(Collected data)
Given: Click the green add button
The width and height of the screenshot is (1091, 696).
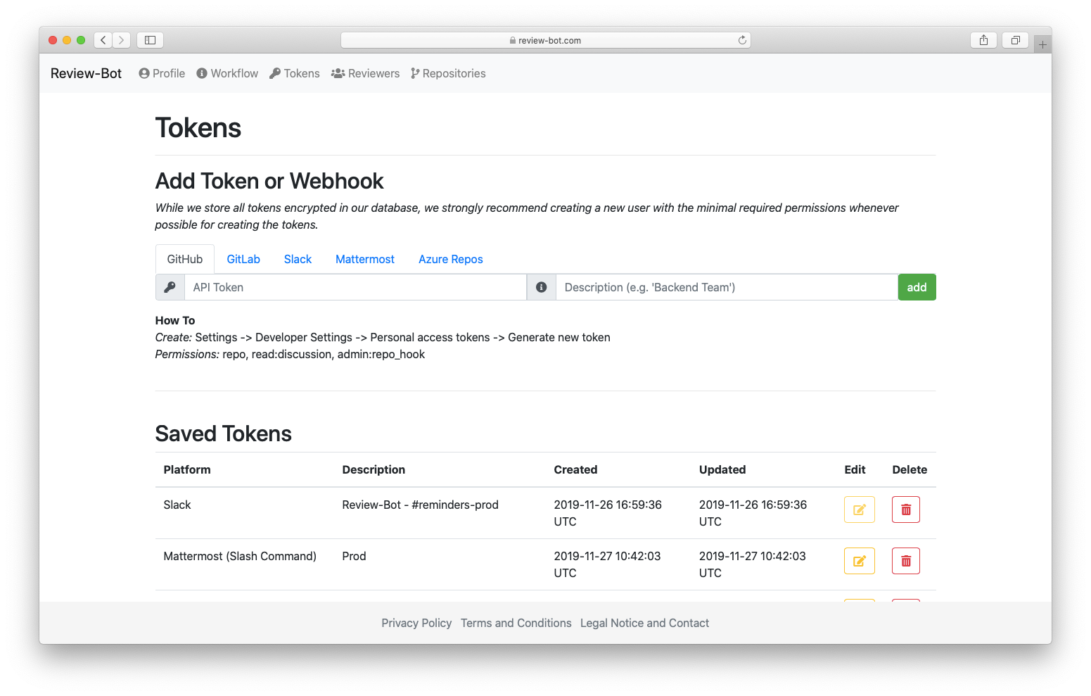Looking at the screenshot, I should (917, 287).
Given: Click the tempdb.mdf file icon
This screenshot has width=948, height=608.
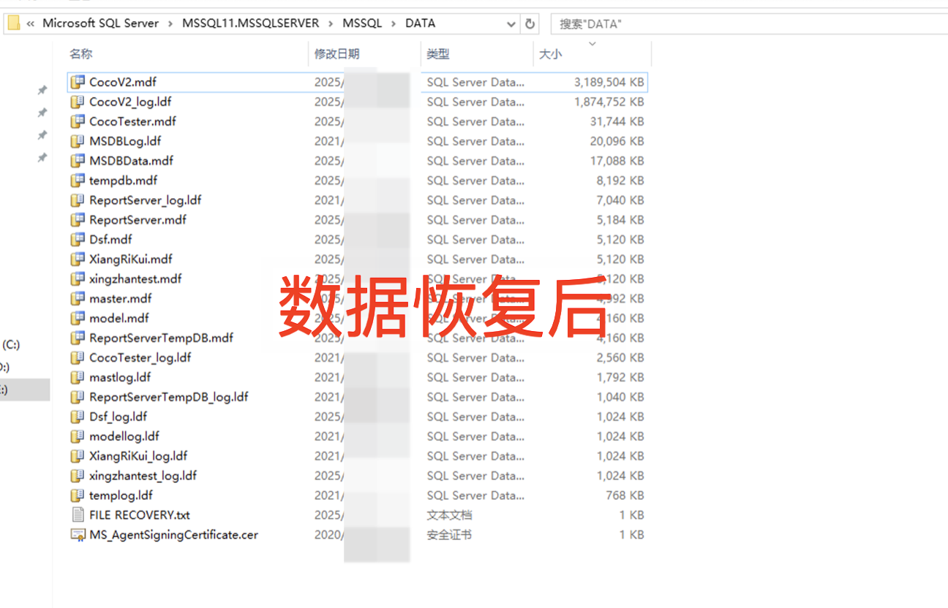Looking at the screenshot, I should click(78, 181).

**Task statement**
Give the entries again word for word, but skip the pictures.

**Response**
Given: Click the green add button
The width and height of the screenshot is (1091, 696).
Looking at the screenshot, I should (917, 287).
Given: Click the tempdb.mdf file icon
This screenshot has width=948, height=608.
Looking at the screenshot, I should click(78, 181).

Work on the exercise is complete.